(Collected data)
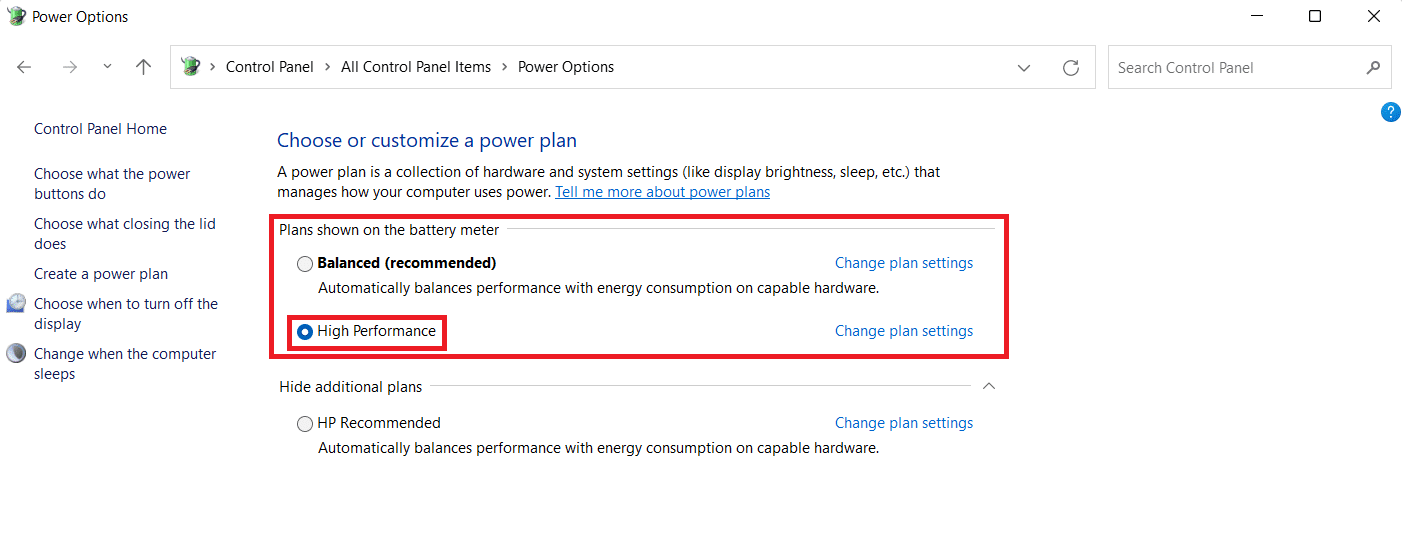This screenshot has width=1402, height=552.
Task: Click the Power Options icon in address bar
Action: [x=190, y=67]
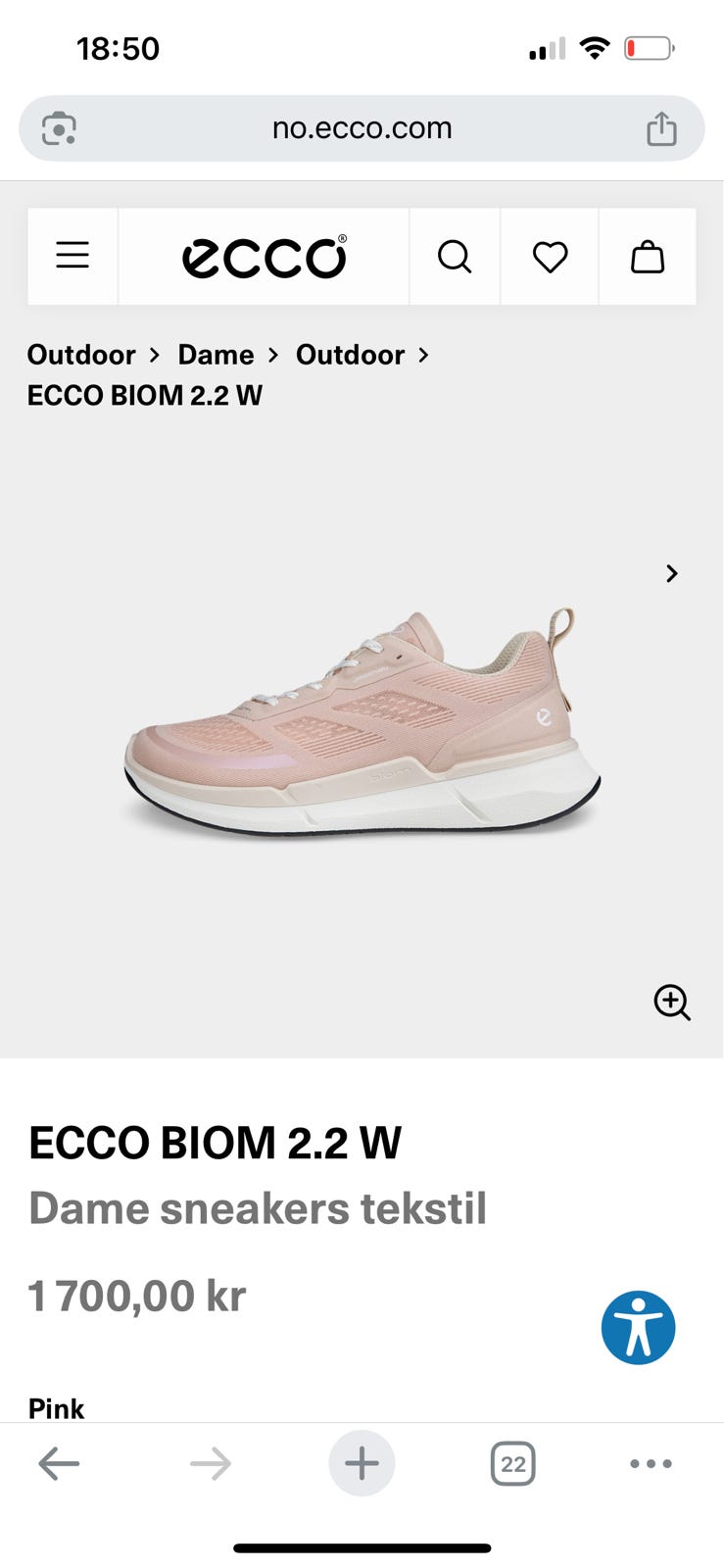The image size is (724, 1568).
Task: Open tab switcher showing 22 tabs
Action: (512, 1464)
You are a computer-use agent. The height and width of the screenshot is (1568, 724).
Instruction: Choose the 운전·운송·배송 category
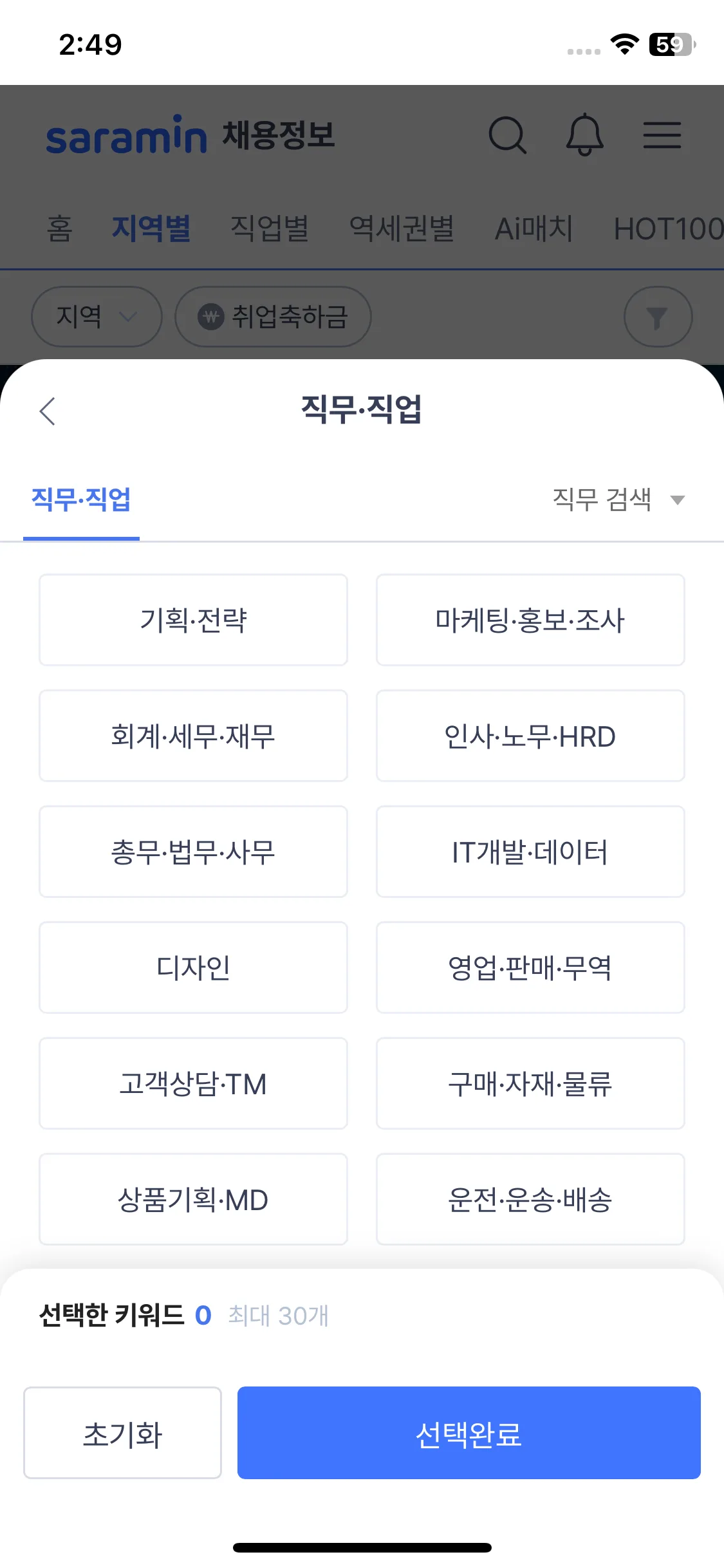tap(530, 1199)
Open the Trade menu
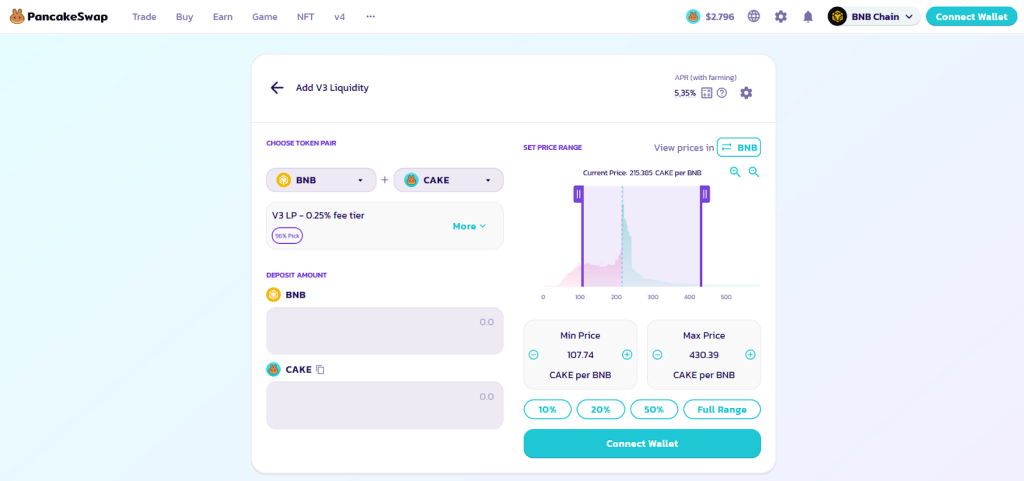 pos(144,17)
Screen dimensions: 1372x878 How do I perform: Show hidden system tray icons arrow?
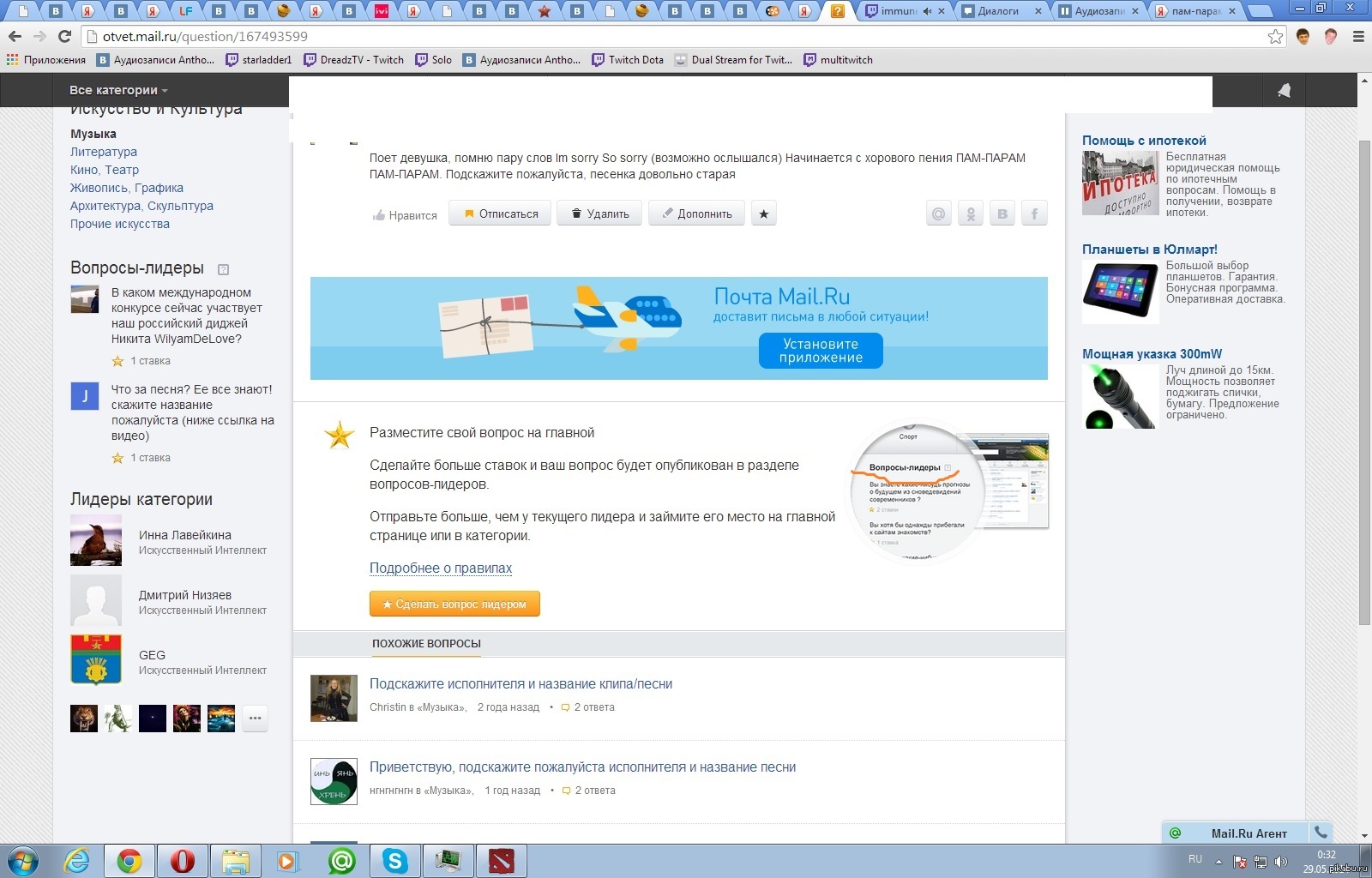point(1219,862)
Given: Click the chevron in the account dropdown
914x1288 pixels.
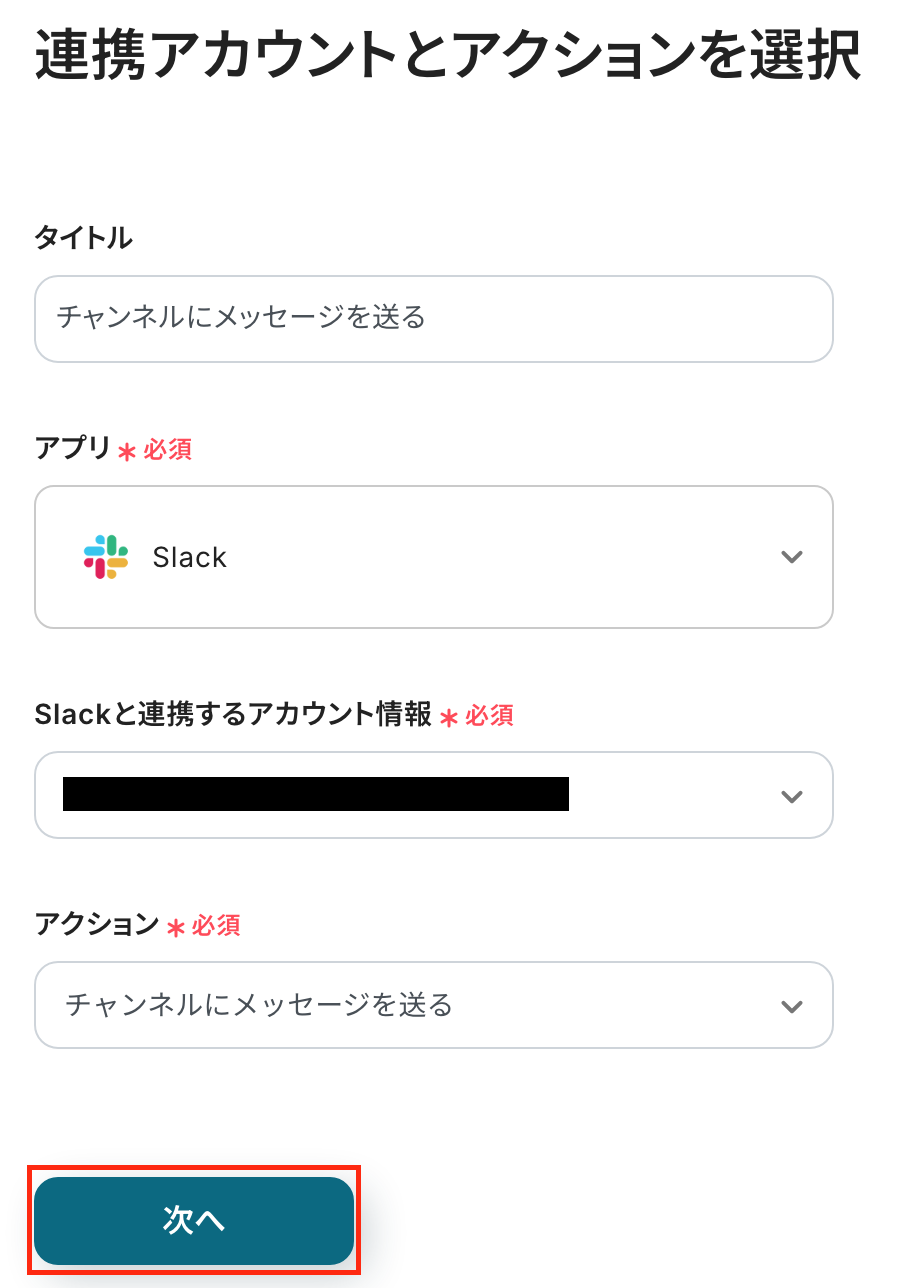Looking at the screenshot, I should pyautogui.click(x=792, y=796).
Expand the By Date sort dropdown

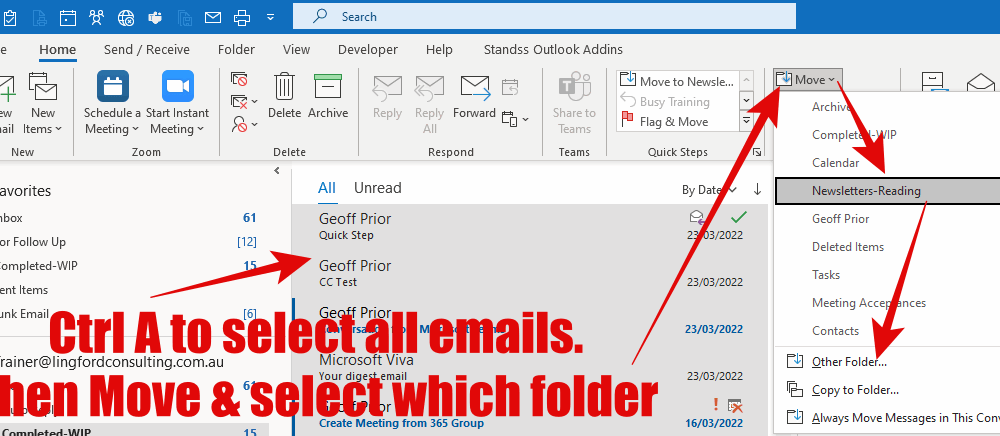(x=709, y=189)

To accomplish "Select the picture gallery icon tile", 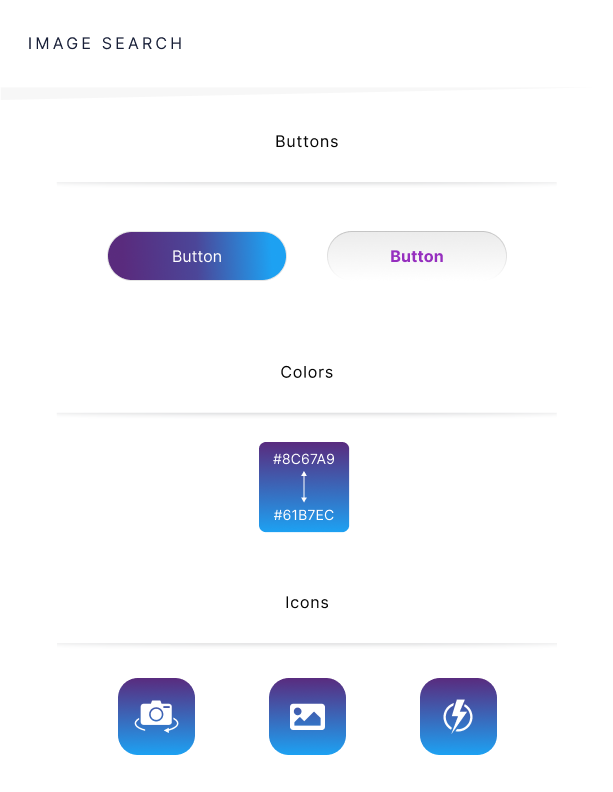I will 307,716.
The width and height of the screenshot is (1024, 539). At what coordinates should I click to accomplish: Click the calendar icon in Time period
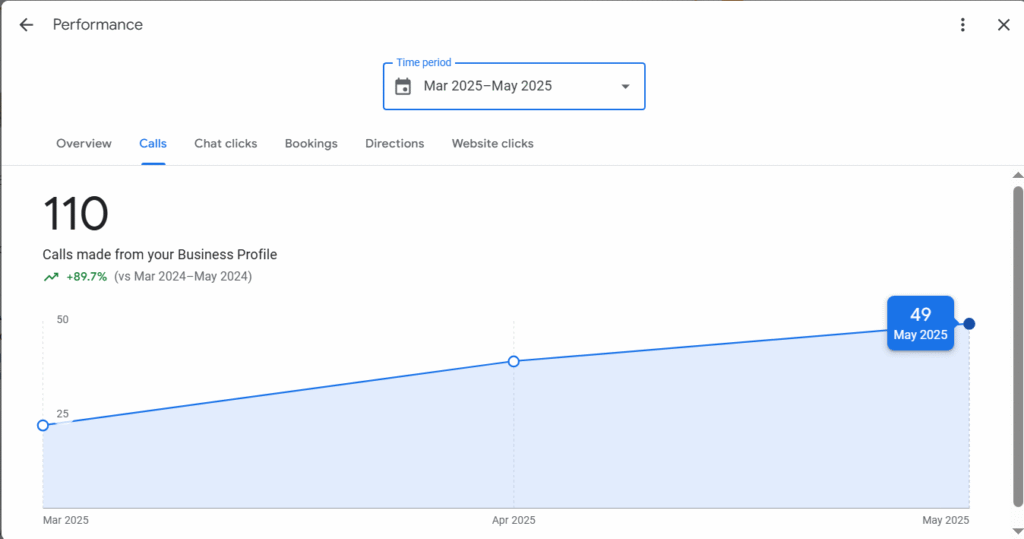(403, 86)
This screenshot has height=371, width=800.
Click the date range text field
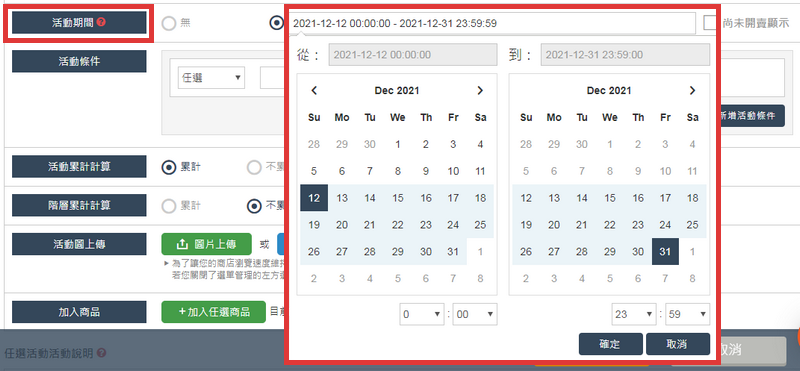tap(492, 23)
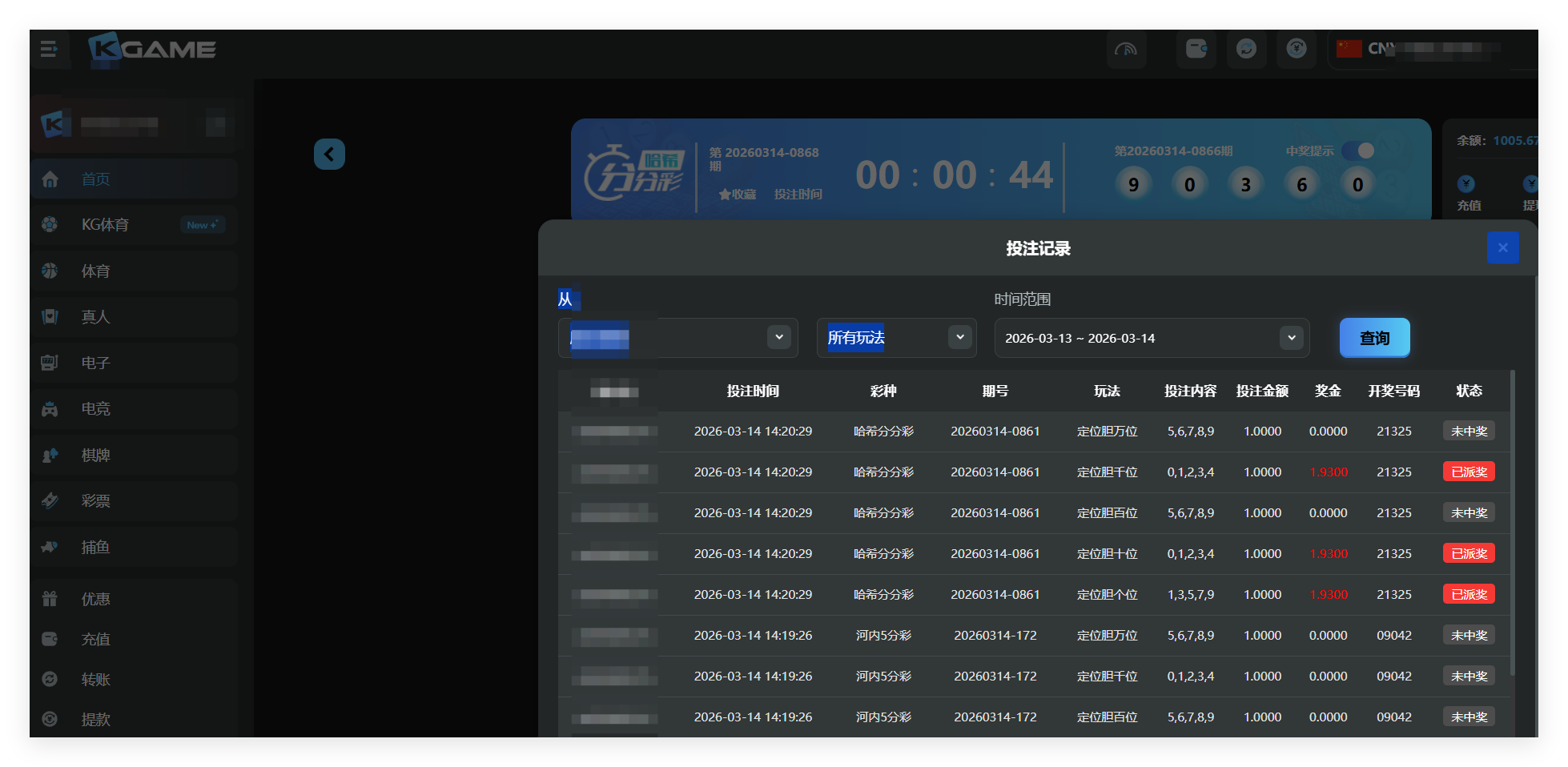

*TASK BRIEF*.
Looking above, find the stretch of lines that opens with the one holding "You are a computer-use" and closes with the one holding "Given: Click the". Copy it exactly, pictures excluded.

*SOLUTION*.
You are a computer-use agent. The height and width of the screenshot is (1568, 724).
Instruction: Choose the 운전·운송·배송 category
tap(530, 1199)
Open the Trade menu
 pos(144,17)
Screen dimensions: 1372x878 How do I perform: Show hidden system tray icons arrow?
point(1219,862)
Given: Click the chevron in the account dropdown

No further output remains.